“Rather than admiration or enthusiasm,” the great Brazilian writer Euclides da Cunha wrote at the end of the nineteenth century, “the feeling that overtakes one when first encountering the Amazon is foremost one of disappointment.” Like today’s ecotourism brochures, the accounts of the great river basin in da Cunha’s time celebrated its immensity but rarely dwelled on its extreme flatness—in the Amazon’s first 2,900 miles the vertical drop is only 500 feet. “It is as though the place lacks vertical lines,” da Cunha complained. “In a few hours the observer gives in to the fatigue of the unnatural monotony.” Every year the river floods—not a disaster, but a season. A channel that is one mile wide in the dry season can become thirty miles wide in the wet. After five months the water recedes, leaving behind a layer of rich sediment. From the air, the river seems to ooze like dirty metal through a wash of green utterly devoid of the romantic crags, arroyos, and heights that signify wildness and natural spectacle to most people of European descent.

The area around the lower-Amazon city of Santarém is an exception. West of town, the Tapajós pours into the Amazon from the south, creating an inland bay that at high water is fifteen miles wide and a hundred miles long. The flood rises high enough to cover low river islands in knee-deep water, leaving their trees to stand out like miracles in mid-channel. Fishers from town ride their bicycles into little boats, parking the bikes while working by hanging them in the offshore trees. The bay is lined with bluffs high enough to cast long shadows. Almost five hundred years ago, Indians lined the edge of the rise, taunting Orellana by waving palm fronds.

On the opposite, northern side of the river are a series of sandstone ridges that reach down from the Guiana Shield in the north, halting close to the water’s edge. Five hundred feet high and more, they rise above the canopy like old tombstones. Many of the caves in the buttes are splattered with ancient pictographs—rock paintings of hands, stars, frogs, and human figures, all reminiscent of Joan Miró, in overlapping red and yellow and brown. In the 1990s one of these caves, Caverna da Pedra Pintada—Painted Rock Cave—drew considerable attention in archaeological circles.

Wide and shallow and well lighted, Painted Rock Cave is less thronged with bats than some of the other caves. The arched entrance is twenty feet high and electric with gaudy imagery. Out front is a sunny natural patio, suitable for picnicking, that is edged by a few big rocks. During my visit I ate a sandwich atop a particularly inviting stone and looked through a stand of peach palms over the treetops to the water seven miles away. The people who created the petroglyphs, I thought, must have done about the same thing.
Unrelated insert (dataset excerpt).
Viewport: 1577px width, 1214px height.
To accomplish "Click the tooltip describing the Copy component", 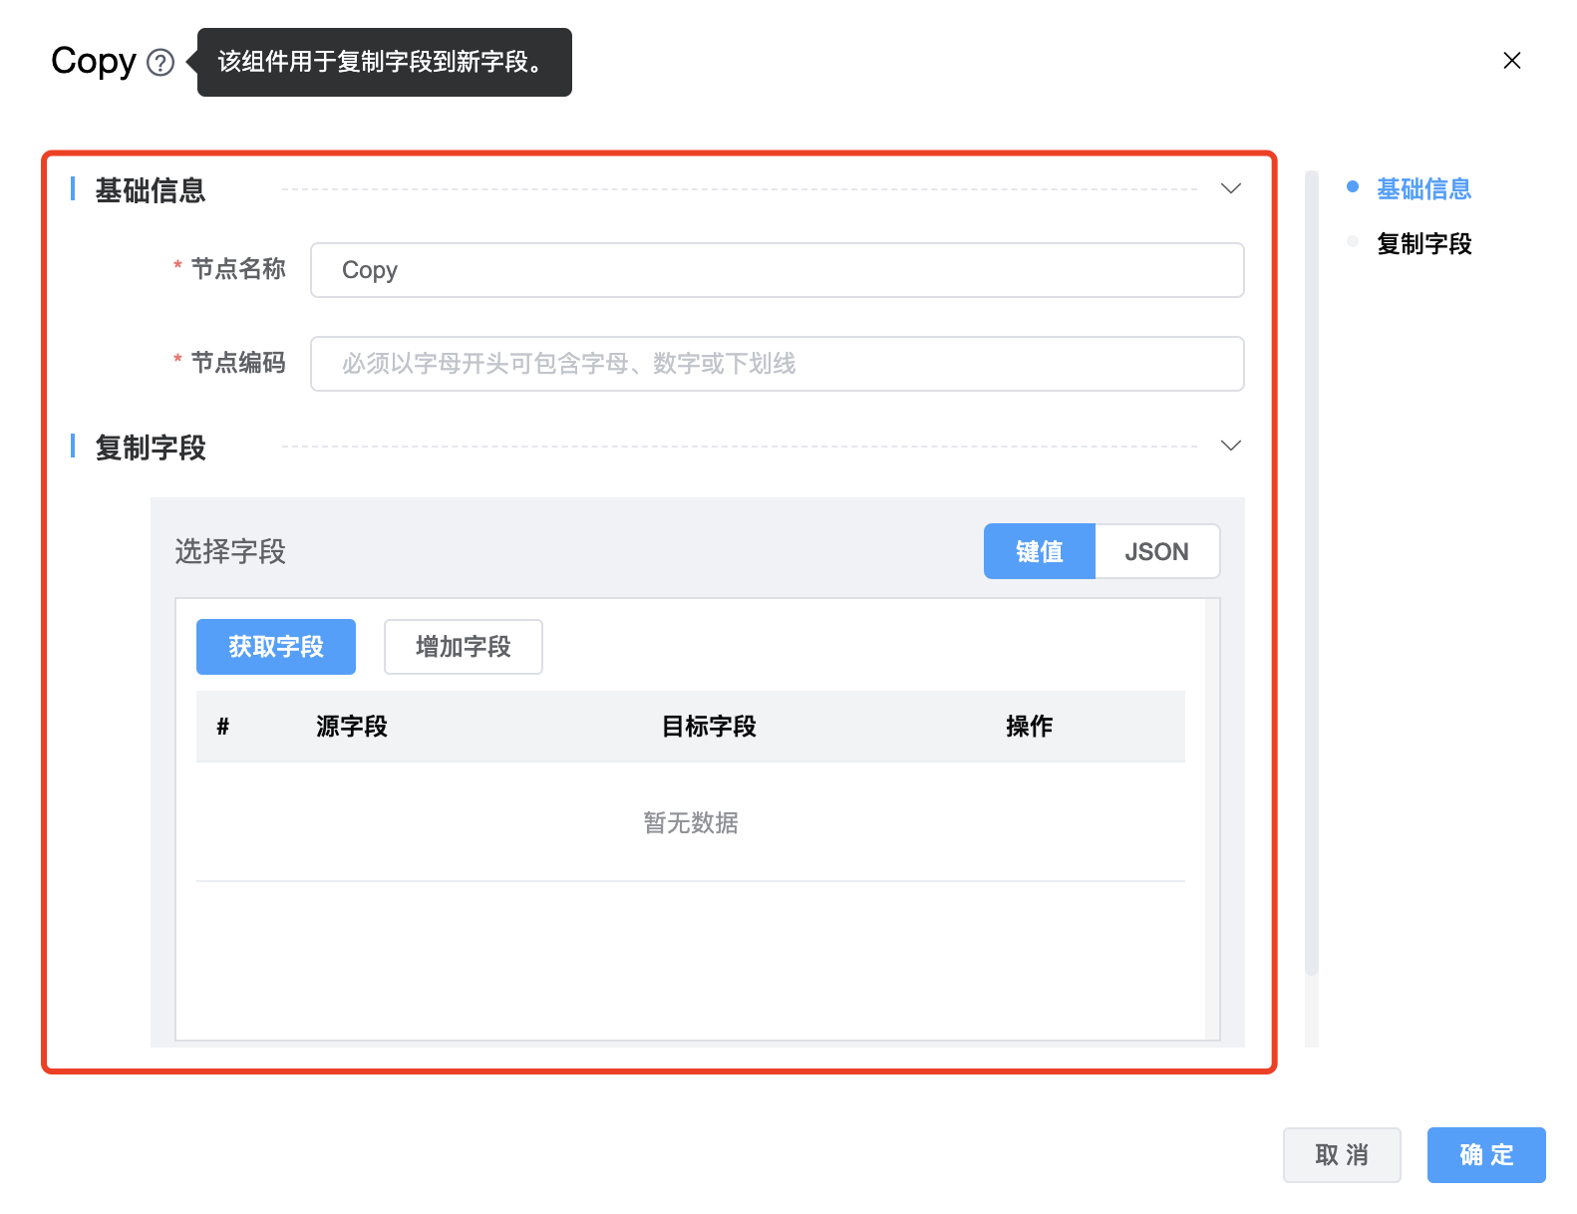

Painted Rock Cave has attracted scientists since the mid-nineteenth century, when Alfred Russel Wallace visited it. Wallace, a naturalist, was more interested in the palm trees outside the caves than the people who had lived inside them. The latter were left to an archaeologist, Anna C. Roosevelt, then at the Field Museum. To her exasperation, press accounts of Roosevelt’s work often stress her descent from Theodore Roosevelt (she is his great-granddaughter), as if her lineage were more noteworthy than her accomplishments. In truth, though, she has demonstrated something of her ancestor’s flare for drama and controversy.

Roosevelt first came to public attention when she reexcavated Marajó in the 1980s. By using a battery of new remote-sensing techniques—including total-station topographic mapping, ground-penetrating radar, and scanning for slight variations in magnetic field strength, electrical conductivity, and electrical resistance—she was able to build up a picture of Marajó far more detailed than Meggers and Evans could have in the 1940s and 1950s, when they worked there. Detailed—and different.

Published in 1991, Roosevelt’s initial report on Marajó was like the antimatter version of Counterfeit Paradise. A few scientists had challenged Meggers’s ideas; Roosevelt excoriated them from top to bottom. Far from being a failed offshoot of another, higher culture, she concluded, Marajó was “one of the outstanding indigenous cultural achievements of the New World,” a powerhouse that lasted for more than a thousand years, had “possibly well over 100,000” inhabitants, and covered thousands of square miles. Rather than damaging the forest, Marajó’s “large population, highly intensive subsistence, [and] major systems of public works” had improved it: the places formerly occupied by the Marajóara showed the most luxuriant and diverse growth. “If you listened to Meggers’s theory, these places should have been ruined,” Roosevelt told me.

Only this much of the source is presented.